━━━ Listed entries

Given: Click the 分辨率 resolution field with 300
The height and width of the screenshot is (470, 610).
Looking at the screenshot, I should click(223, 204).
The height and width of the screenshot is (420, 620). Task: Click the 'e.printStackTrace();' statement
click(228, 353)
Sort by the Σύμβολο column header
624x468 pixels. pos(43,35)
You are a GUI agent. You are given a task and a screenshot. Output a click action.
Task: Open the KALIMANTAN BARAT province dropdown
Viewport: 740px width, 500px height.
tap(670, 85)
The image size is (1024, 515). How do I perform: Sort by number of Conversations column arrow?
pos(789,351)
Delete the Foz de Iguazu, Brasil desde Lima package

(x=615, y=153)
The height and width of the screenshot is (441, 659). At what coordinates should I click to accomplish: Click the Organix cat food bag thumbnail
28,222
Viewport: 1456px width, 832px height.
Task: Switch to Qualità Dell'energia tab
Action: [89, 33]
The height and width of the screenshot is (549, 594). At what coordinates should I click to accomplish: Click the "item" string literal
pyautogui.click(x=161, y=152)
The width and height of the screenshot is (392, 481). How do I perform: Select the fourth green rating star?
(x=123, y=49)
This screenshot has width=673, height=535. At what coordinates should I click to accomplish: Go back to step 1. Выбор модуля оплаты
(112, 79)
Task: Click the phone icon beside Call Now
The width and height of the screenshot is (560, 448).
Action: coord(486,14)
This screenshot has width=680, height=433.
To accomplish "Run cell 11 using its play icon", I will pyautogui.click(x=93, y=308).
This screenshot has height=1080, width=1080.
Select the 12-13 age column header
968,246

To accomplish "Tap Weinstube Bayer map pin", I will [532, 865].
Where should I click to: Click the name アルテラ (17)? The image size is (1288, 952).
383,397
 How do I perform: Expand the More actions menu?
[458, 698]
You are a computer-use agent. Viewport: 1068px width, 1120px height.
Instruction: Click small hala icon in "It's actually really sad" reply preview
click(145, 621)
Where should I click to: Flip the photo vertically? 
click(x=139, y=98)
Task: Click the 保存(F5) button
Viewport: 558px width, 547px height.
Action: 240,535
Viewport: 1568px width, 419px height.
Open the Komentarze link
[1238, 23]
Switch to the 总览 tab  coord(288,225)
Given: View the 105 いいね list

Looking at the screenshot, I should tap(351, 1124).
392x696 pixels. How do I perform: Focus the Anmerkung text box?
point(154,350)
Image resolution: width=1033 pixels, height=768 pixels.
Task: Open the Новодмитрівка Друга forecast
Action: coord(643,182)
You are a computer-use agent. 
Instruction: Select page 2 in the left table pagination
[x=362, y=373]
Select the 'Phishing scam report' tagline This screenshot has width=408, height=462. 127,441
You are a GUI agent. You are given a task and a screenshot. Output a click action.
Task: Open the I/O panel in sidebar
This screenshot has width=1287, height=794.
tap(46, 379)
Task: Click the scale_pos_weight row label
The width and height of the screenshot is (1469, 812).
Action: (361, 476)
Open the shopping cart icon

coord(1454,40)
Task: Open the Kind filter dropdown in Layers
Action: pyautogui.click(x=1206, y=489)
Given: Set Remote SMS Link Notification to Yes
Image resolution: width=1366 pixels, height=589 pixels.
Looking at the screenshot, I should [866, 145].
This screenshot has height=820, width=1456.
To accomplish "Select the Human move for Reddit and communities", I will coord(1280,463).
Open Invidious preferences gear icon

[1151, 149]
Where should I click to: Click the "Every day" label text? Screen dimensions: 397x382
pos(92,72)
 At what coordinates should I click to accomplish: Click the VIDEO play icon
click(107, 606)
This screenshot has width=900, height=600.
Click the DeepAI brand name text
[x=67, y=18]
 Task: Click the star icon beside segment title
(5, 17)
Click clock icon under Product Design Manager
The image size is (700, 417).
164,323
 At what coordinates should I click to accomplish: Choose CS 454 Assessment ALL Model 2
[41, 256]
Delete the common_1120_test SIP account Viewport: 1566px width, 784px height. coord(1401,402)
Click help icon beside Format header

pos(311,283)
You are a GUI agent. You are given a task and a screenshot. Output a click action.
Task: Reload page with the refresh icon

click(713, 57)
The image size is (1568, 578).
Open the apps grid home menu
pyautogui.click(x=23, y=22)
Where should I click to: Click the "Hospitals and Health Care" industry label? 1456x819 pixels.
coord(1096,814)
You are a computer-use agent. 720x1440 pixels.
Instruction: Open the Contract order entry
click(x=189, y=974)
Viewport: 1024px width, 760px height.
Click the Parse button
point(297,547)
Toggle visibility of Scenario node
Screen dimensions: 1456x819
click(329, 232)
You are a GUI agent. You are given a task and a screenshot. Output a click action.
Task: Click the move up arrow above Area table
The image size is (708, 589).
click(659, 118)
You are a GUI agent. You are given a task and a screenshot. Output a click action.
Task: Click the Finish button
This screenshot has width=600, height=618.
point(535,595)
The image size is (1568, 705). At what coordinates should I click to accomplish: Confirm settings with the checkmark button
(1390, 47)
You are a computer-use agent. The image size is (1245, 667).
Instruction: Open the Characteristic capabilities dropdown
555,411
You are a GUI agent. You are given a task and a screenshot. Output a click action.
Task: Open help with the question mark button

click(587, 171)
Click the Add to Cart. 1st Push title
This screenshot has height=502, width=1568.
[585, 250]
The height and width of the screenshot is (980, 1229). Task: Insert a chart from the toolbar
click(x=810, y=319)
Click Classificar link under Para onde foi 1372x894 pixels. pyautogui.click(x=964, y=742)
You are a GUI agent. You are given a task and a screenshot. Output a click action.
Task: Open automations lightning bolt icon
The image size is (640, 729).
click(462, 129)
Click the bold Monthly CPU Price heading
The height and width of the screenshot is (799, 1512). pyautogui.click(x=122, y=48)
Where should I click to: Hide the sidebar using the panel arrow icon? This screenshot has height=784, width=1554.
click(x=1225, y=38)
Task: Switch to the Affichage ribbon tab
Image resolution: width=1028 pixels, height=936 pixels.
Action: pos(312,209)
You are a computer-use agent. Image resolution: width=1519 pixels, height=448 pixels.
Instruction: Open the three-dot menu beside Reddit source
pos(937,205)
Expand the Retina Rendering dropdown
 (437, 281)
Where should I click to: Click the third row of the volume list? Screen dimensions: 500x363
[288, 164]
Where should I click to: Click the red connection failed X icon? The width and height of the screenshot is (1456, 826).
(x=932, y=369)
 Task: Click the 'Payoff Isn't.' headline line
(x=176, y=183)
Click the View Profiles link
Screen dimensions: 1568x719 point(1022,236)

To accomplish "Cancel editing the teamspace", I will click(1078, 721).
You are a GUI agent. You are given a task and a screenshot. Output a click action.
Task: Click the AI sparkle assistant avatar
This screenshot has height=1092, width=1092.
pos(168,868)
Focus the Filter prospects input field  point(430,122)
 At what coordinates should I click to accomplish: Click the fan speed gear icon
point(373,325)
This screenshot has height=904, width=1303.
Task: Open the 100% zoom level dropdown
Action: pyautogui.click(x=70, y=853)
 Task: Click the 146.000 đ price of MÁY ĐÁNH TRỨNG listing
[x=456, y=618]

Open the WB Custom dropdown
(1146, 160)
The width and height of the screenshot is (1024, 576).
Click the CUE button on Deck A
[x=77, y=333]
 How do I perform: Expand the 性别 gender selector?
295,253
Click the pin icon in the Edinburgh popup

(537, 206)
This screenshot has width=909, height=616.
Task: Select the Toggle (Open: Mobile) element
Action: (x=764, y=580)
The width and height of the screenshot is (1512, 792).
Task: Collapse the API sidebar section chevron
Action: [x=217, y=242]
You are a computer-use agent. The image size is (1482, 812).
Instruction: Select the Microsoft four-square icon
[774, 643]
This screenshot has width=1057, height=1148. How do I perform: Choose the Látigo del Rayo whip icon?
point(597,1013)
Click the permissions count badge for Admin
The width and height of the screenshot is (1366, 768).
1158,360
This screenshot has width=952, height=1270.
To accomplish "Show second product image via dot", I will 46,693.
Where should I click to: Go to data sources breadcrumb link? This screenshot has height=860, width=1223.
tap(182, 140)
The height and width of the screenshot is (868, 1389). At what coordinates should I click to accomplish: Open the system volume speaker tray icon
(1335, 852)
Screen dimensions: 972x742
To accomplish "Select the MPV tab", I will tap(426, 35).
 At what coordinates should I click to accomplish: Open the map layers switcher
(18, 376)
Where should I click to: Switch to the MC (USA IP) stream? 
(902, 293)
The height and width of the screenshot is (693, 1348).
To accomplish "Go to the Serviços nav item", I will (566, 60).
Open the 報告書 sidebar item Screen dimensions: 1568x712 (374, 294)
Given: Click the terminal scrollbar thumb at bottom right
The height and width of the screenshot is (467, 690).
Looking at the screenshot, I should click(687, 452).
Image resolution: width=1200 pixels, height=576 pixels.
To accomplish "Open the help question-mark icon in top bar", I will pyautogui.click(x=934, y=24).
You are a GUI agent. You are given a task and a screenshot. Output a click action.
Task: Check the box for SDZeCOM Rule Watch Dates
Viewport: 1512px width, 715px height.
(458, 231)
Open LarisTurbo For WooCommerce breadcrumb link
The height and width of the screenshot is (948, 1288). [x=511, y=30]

━━━━━━

_What needs to be done_: Each line in the data that holds the string "will" needs to be copied.

_Solution to this task_:
To accomplish "Run cell 11 using its play icon", I will pyautogui.click(x=93, y=308).
To accomplish "Tap Weinstube Bayer map pin", I will [532, 865].
To accomplish "Select the Human move for Reddit and communities", I will coord(1280,463).
To accomplish "Cancel editing the teamspace", I will click(1078, 721).
To accomplish "Show second product image via dot", I will 46,693.
To accomplish "Select the MPV tab", I will tap(426, 35).
To accomplish "Go to the Serviços nav item", I will (566, 60).
To accomplish "Open the help question-mark icon in top bar", I will pyautogui.click(x=934, y=24).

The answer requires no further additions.